My friend is a warm, giving, talented, intelligent person, but he's also fragile in some ways and is looking to come to terms with some horrific events in his past, to heal emotionally. I have to be careful how I coach him through this - I can't shake him and say "Stop this nonsense!" I can't make him feel stupid. I have to be gentle in my encouragement of him - I encourage him to ask questions, to never assume someone's goodness just because they have a fancy web page or a book, to look to medical professionals to address the dark spots in his soul, to look for all of the many happy people around him who don't follow any gurus, and to believe that honest inspiration doesn't come with an expensive retreat or subscription to something. There are healthy ways to cultivate friendships, to create your own identity, to feel secure, and to be a part of something larger than yourself that don't require you to humiliate yourself, to learn a special language or to adhere to some creed filled with lots of psycho babble. It's a tough assignment - he'd be offended that I just called what he believed in psycho babble.
There was one bright spot in all this: this episode of 20/20, renamed "Deadly Devotion", was shown on Oprah's network, OWN. So, there's that, at least.

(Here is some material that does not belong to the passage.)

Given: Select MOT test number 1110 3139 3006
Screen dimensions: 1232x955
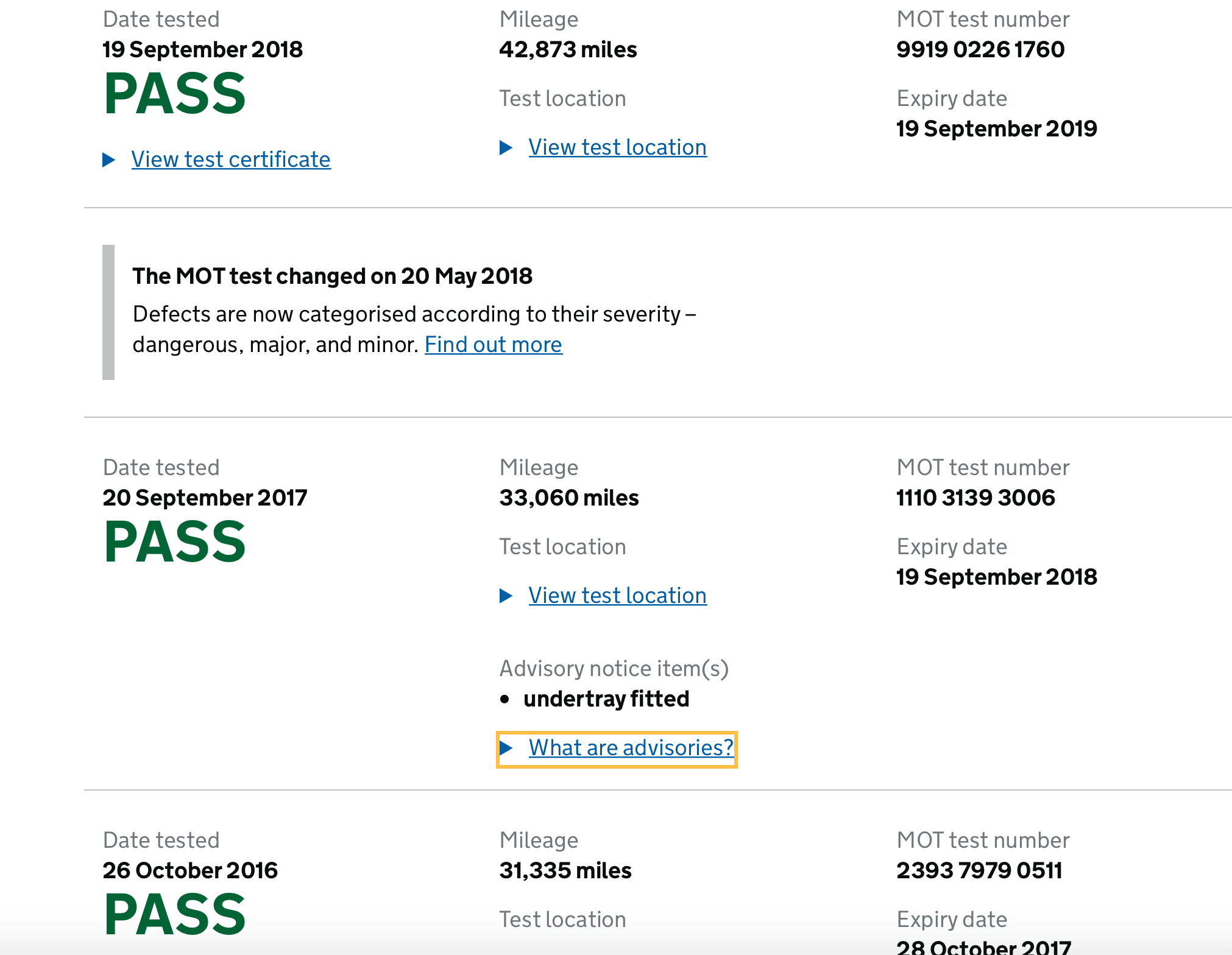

I look around me and I see dozens of ways to cultivate friendships, create an identity or definition for myself, to feel secure, and to feel a part of something large than myself: nonprofits with events I can attend and with volunteering opportunities in which I can participate, a community theatre company with productions I could audition for or just work behind the scenes or in the front of hour on event night, a citizens academy run twice yearly by the local police, all sorts of civic groups (Rotary, Lions, Kiwanis, etc.), a farmer's market that would welcome me in any way I wanted to help each week, events at the library, a jazzercise class, a karaoke night, and on and on. I invite my neighbors over for a cookout and corn hole. I walk my dog through the neighborhood and say howdy to anyone I pass. It feels good, real, authentic. It brings beautiful people into my life. And I never have to use my credit card for any of it.
If someone you know is reading books or watching videos by James Arthur Ray - yes, after being let out of prison, he's back in business - show them this blog. Show them this article from The Verge. Such people are reckless at best and deviant at worst.